### KEGIATAN A
Tentukan apakah setiap pernyataan berikut sesuai dengan teks bacaan. Jawab ya atau tidak, lalu kutip kata-kata dari teks yang menjadi dasarnya.
(i) Narator mengenal laki-laki itu ketika kuliah di semester akhir.
(ii) Narator sekarang bekerja di sebuah rumah sakit negeri.
(iii) Narator akhirnya memilih melanjutkan hubungan ke arah yang serius.
### KEGIATAN B
Salin dengan tepat bagian teks bacaan mulai dari "Saat ini aku" sampai dengan "hingga saat ini.".

### TEKS BACAAN
══════════════════════════════

Saat ini aku bekerja di salah satu rumah sakit swasta. Aku sangat mencintai pekerjaan ini, karena di sini aku belajar banyak hal, tentang kepemimpinan, persaudaraan, semangat, kerja keras, motivasi dan banyak hal lainnya.
7 tahun lalu aku bertemu dengan seseorang yang sangat istimewa, laki-laki sukses, pekerja keras, penyayang, penuh dengan target dan pencapaian serta bisa dikatakan ambisius. Aku mengenalnya saat kuliah semester akhir. Dia seseorang yang mungkin tak pernah bisa tergantikan hingga saat ini.
Hari-hari yang kami lewati saat itu seperti waktu yang begitu panjang untuk dirangkai berdua. Dia mencintaiku, aku pun mencintainya dengan perasaan yang sebenarnya. Karena begitu istimewanya dia di mataku, aku ingin menjadi seseorang yang benar-benar pantas untuknya. Dengan statusku yang masih seorang mahasiswi waktu itu, aku ingin menunjukkan bahwa aku adalah orang yang pantas untuk mendampinginya. Aku pun bertekad harus menyelesaikan studiku, menjadi orang sukses dan menjadi wanita yang dia banggakan nantinya.
Setelah hubungan kami menunjukkan arah yang semakin baik, aku mulai berpikir, melanjutkan hubungan ini ke arah yang serius sesuai permintaannya atau melanjutkan mimpiku, dan pada akhirnya kuputuskan untuk mengambil langkah menjauh dari kehidupannya. Entah apa standar sukses menurut pemikiranku saat itu, tapi itulah caraku mencintainya.

══════════════════════════════

(Data acuan tangkapan layar)
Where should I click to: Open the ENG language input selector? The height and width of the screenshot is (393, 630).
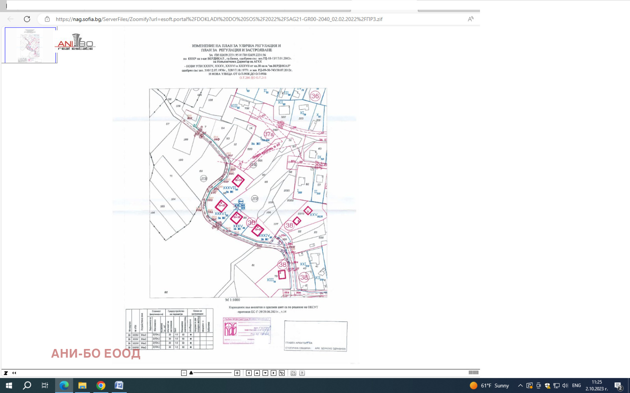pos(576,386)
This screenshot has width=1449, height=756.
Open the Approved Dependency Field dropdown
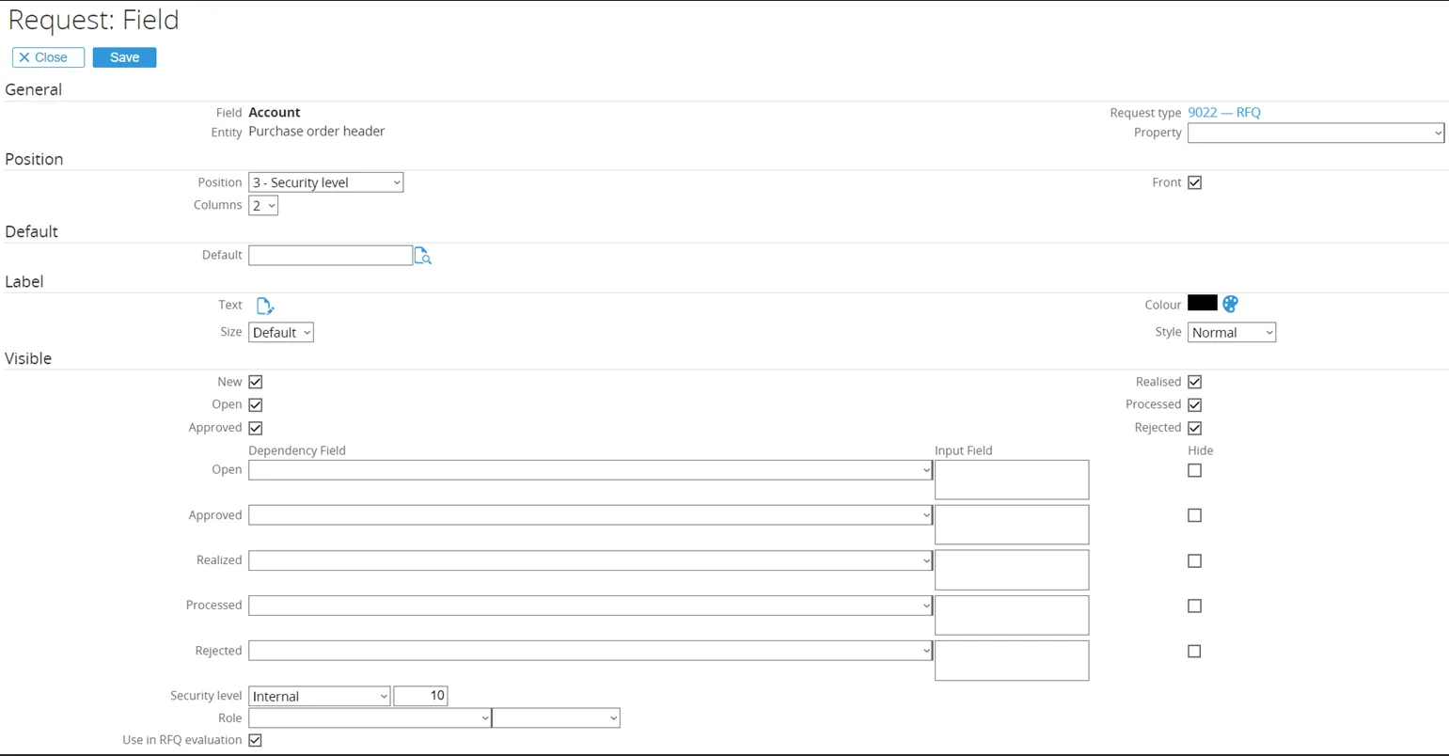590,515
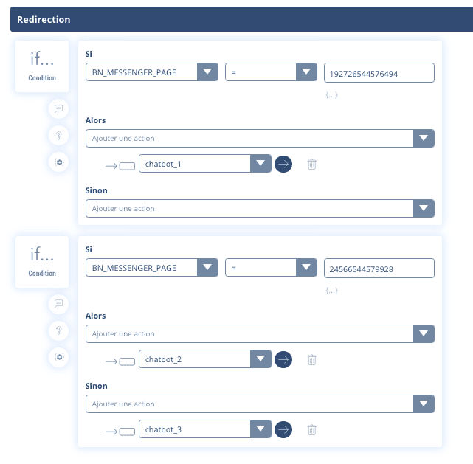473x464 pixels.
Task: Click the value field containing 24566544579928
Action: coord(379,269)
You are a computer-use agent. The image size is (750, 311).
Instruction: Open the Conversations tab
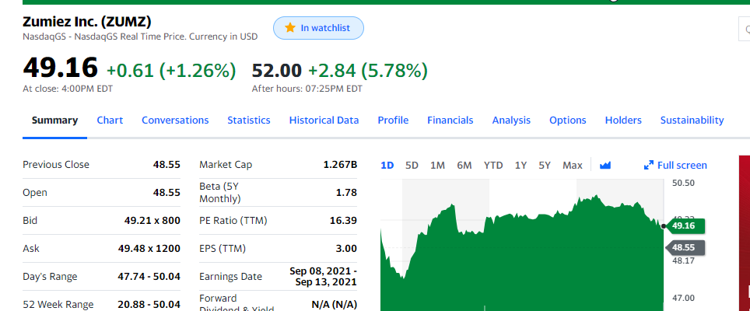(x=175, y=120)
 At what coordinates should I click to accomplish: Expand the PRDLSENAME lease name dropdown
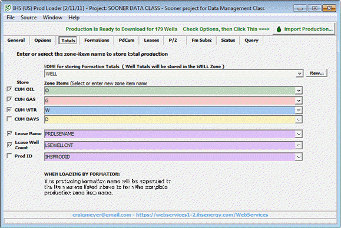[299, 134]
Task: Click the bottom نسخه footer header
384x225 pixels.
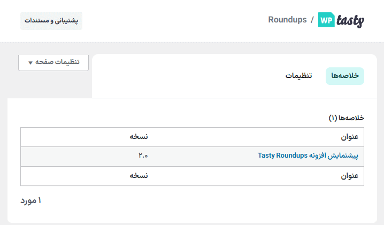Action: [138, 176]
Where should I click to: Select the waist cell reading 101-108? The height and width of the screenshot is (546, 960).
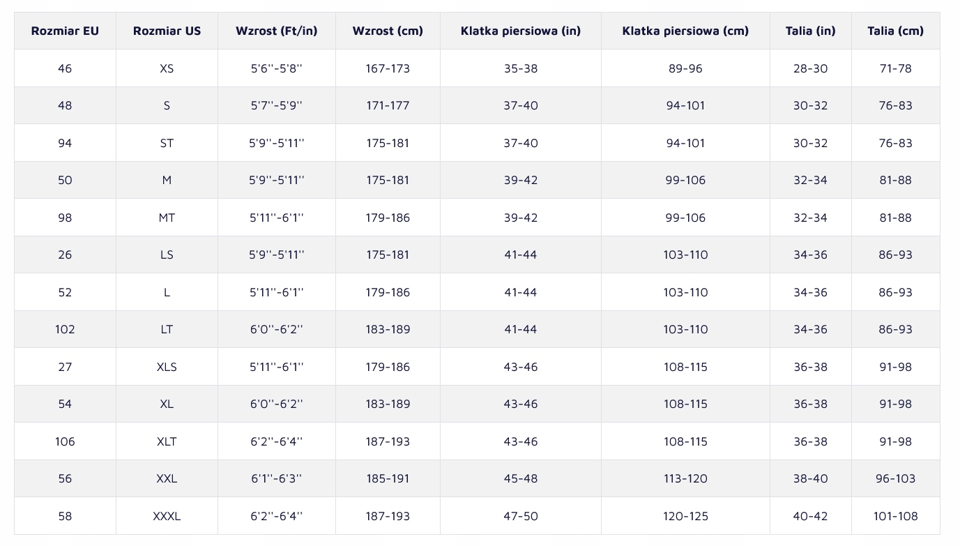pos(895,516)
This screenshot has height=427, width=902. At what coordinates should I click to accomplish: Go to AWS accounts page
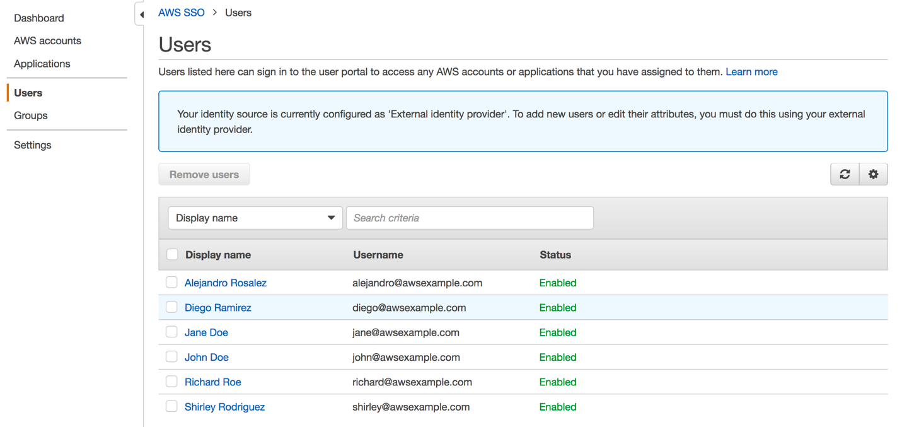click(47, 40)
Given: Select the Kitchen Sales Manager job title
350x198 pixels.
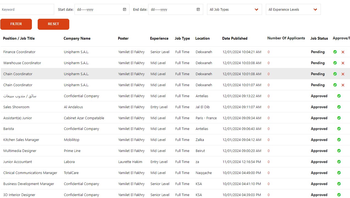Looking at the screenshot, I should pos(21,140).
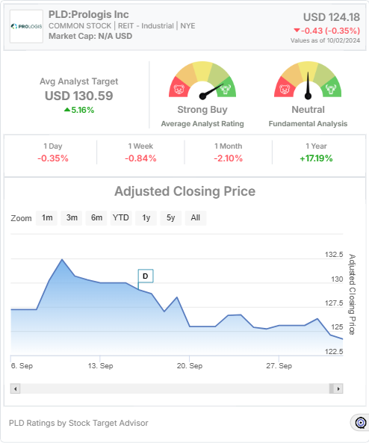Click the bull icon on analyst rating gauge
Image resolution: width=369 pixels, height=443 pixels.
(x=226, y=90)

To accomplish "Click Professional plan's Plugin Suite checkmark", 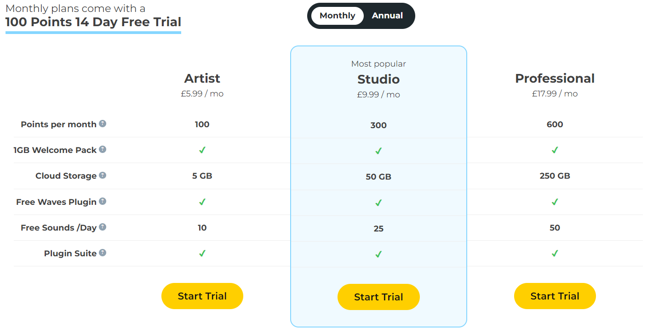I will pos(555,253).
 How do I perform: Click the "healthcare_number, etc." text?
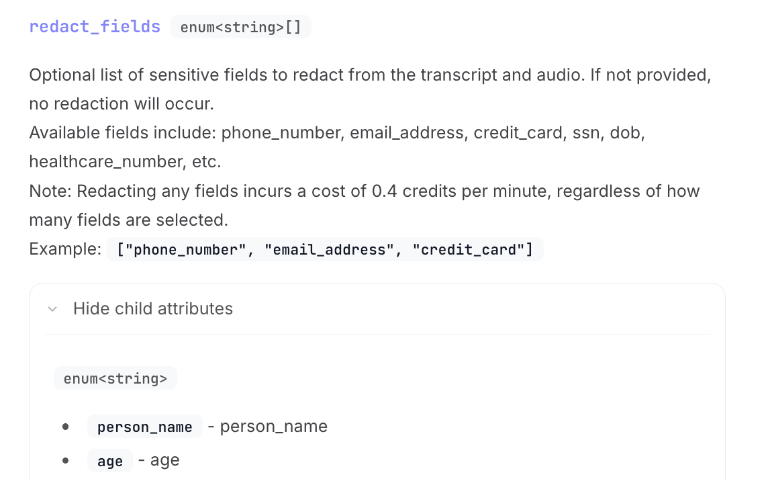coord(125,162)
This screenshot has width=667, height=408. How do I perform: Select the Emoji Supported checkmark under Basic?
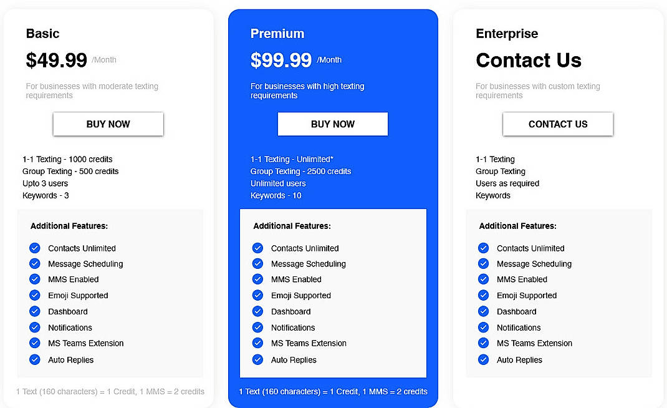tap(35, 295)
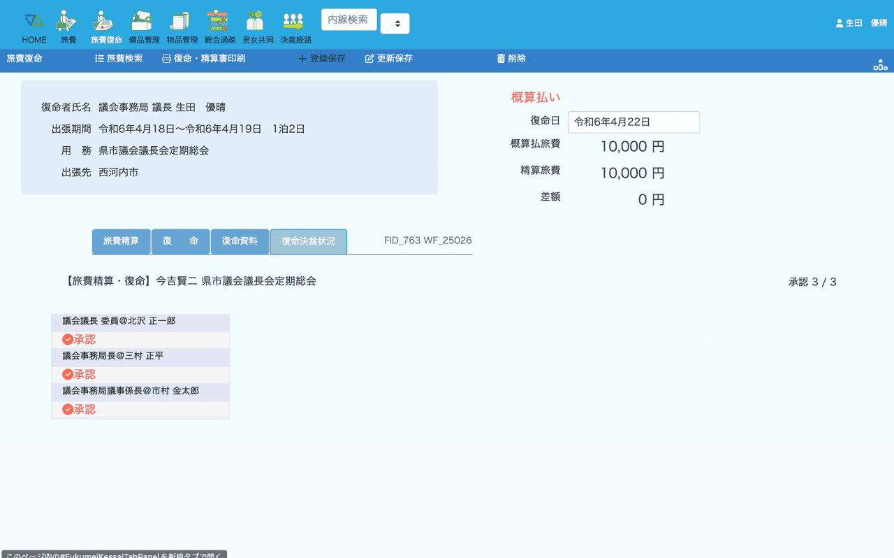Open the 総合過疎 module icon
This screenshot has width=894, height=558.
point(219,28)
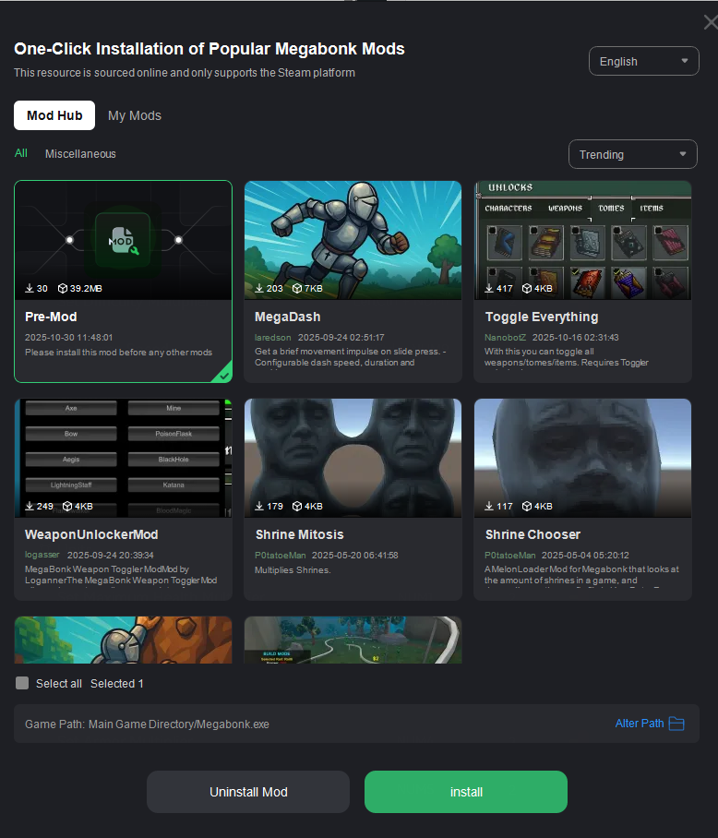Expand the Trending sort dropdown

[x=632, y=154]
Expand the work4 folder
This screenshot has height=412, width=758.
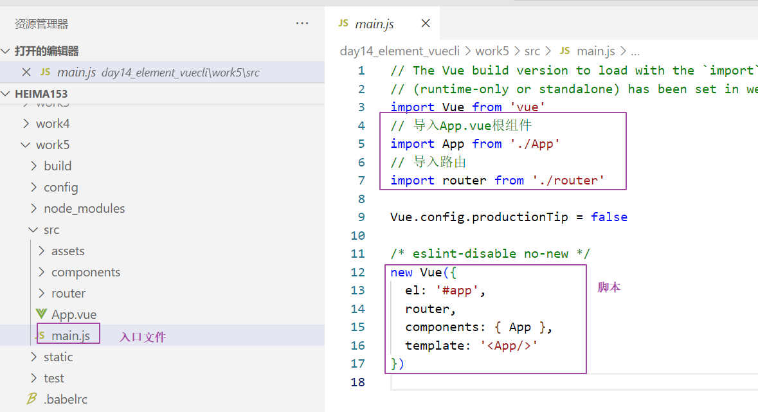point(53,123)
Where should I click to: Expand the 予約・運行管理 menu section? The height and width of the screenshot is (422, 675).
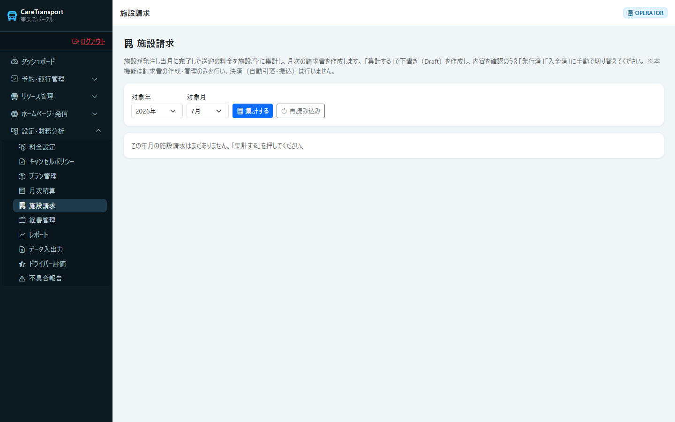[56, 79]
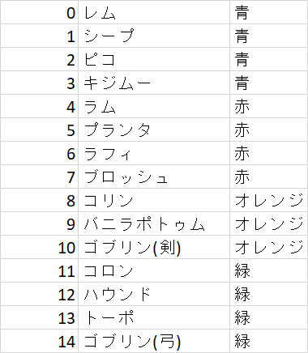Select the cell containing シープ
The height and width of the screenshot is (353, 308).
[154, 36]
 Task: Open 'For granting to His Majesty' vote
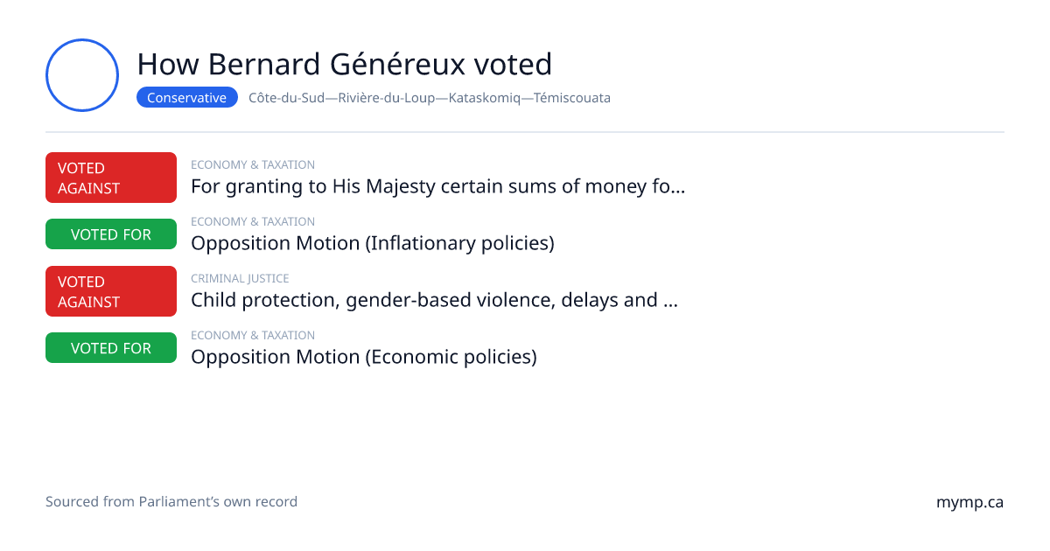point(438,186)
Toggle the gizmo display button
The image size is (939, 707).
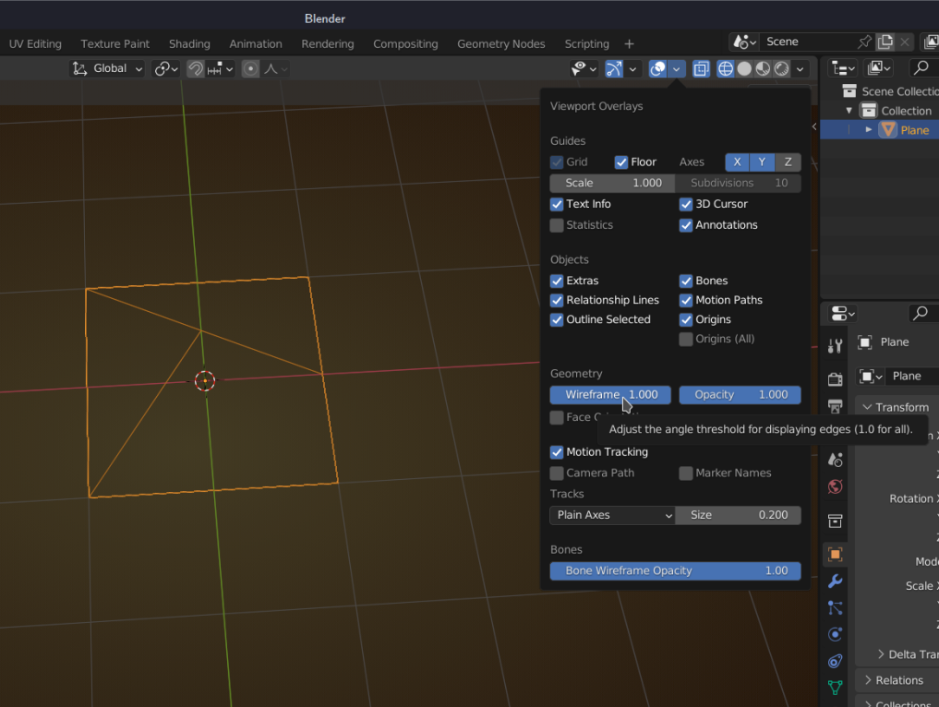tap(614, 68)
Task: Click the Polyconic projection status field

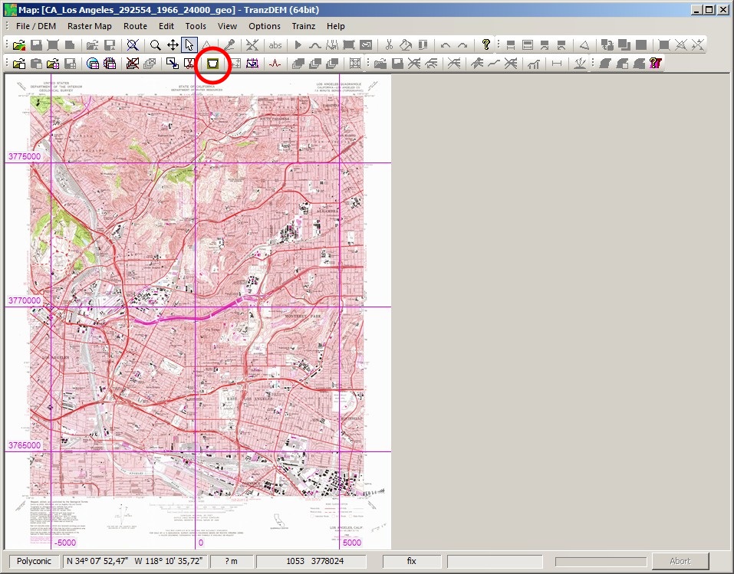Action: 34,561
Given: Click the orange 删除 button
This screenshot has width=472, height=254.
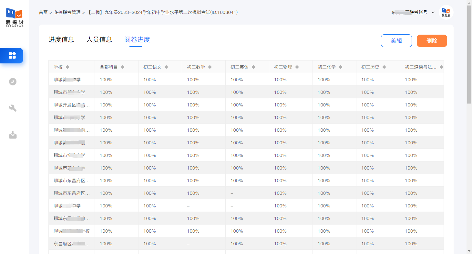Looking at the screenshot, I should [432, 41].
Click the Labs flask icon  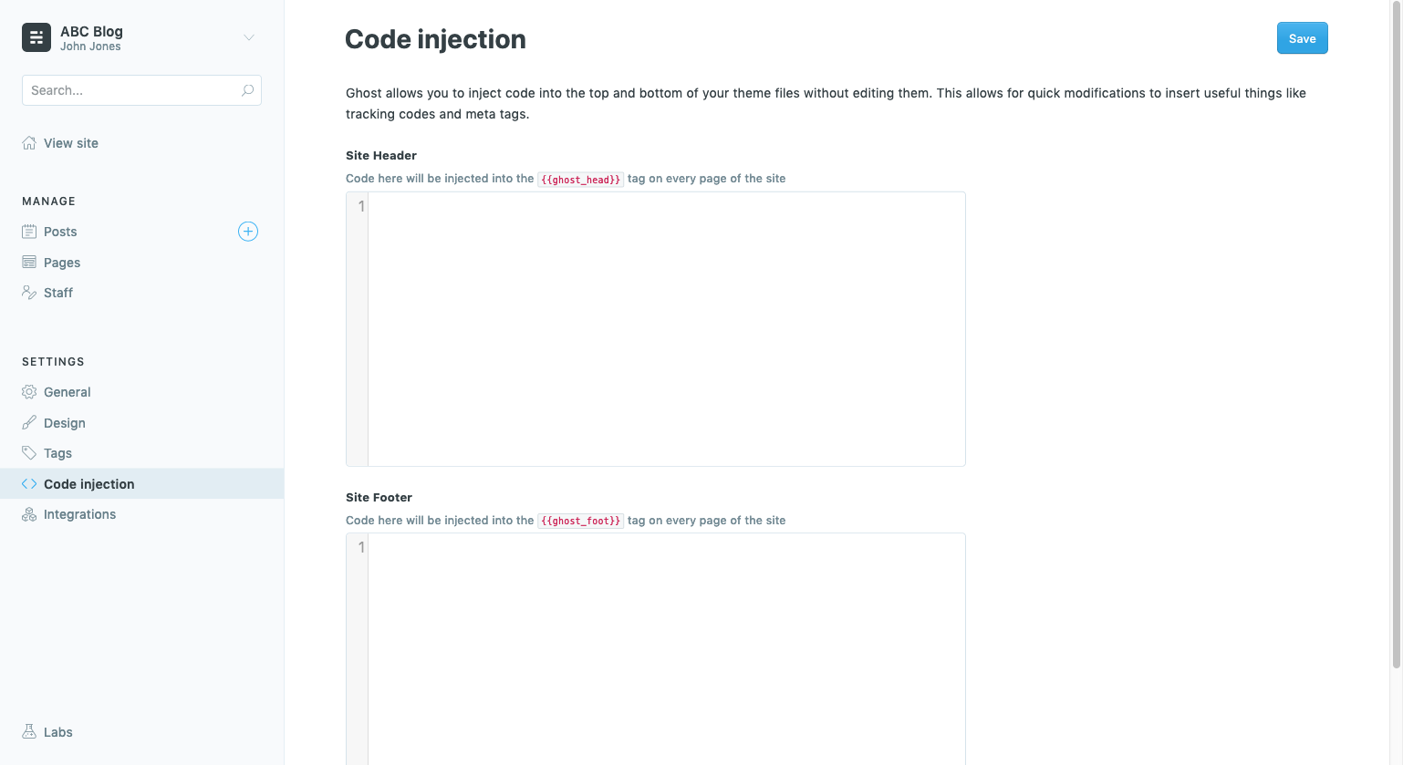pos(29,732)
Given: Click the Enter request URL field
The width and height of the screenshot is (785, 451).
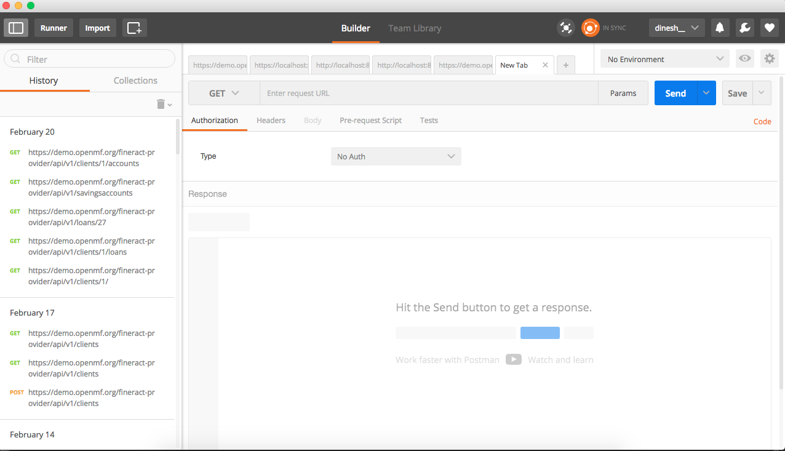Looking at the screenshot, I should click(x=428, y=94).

══════════════════════════════

### RUANG JAWABAN A
(i) Ya: "Aku mengenalnya saat kuliah semester akhir."
(ii) Tidak: "Saat ini aku bekerja di salah satu rumah sakit swasta."
(iii) Tidak: "kuputuskan untuk mengambil langkah menjauh dari kehidupannya."

### RUANG JAWABAN B
Saat ini aku bekerja di salah satu rumah sakit swasta. Aku sangat mencintai pekerjaan ini, karena di sini aku belajar banyak hal, tentang kepemimpinan, persaudaraan, semangat, kerja keras, motivasi dan banyak hal lainnya.
7 tahun lalu aku bertemu dengan seseorang yang sangat istimewa, laki-laki sukses, pekerja keras, penyayang, penuh dengan target dan pencapaian serta bisa dikatakan ambisius. Aku mengenalnya saat kuliah semester akhir. Dia seseorang yang mungkin tak pernah bisa tergantikan hingga saat ini.